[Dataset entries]

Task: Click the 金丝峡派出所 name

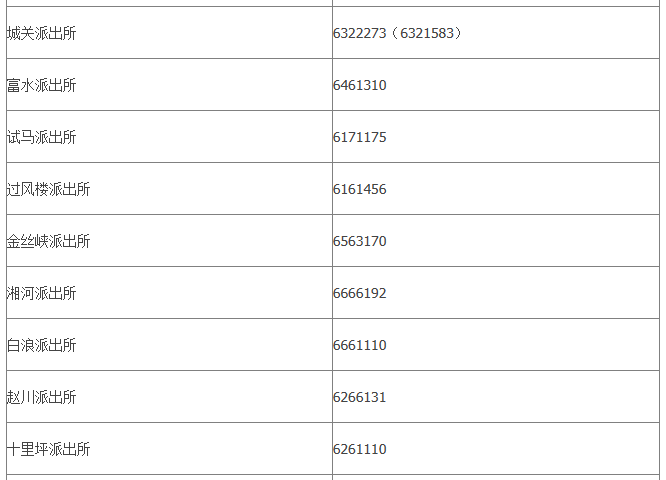Action: pos(48,241)
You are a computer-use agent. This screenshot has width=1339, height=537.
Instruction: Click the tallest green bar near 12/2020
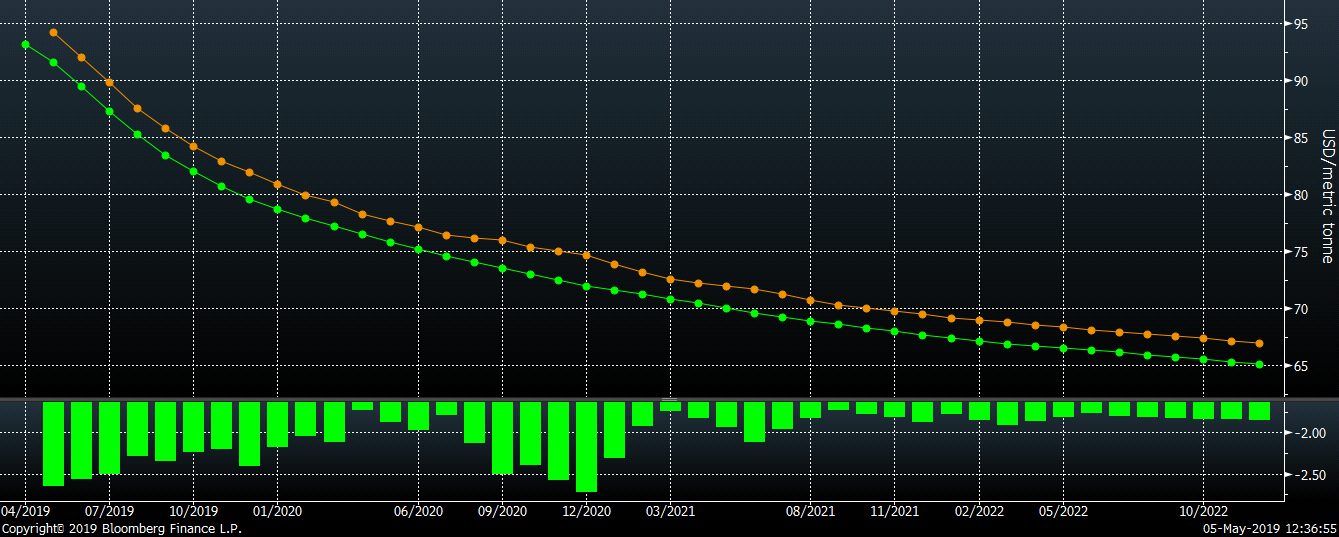coord(587,446)
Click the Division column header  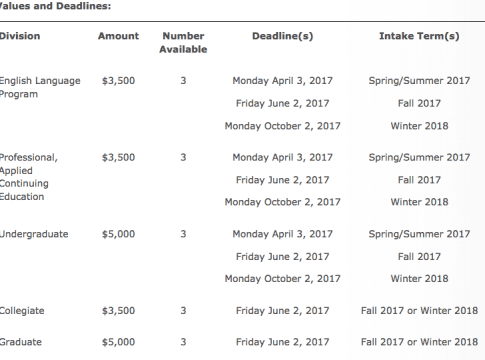(x=20, y=36)
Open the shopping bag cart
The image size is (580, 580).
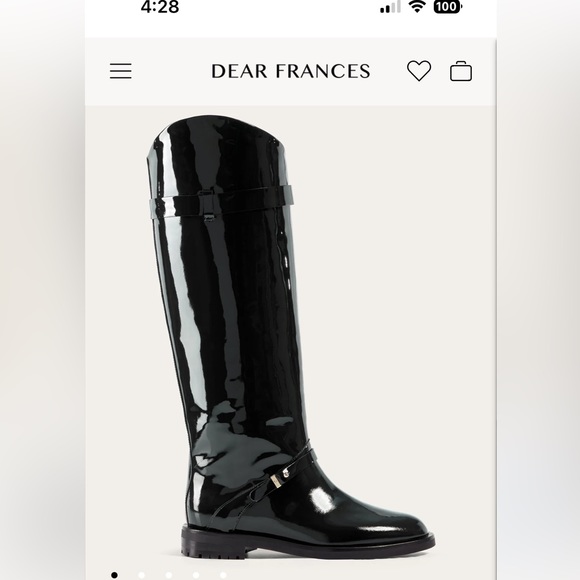[461, 71]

Work required =
Output the span from the line with "Open the shopping bag cart" through the last line of the data, inclusive and exact, and omit every picture.

Output =
Open the shopping bag cart
The image size is (580, 580).
[461, 71]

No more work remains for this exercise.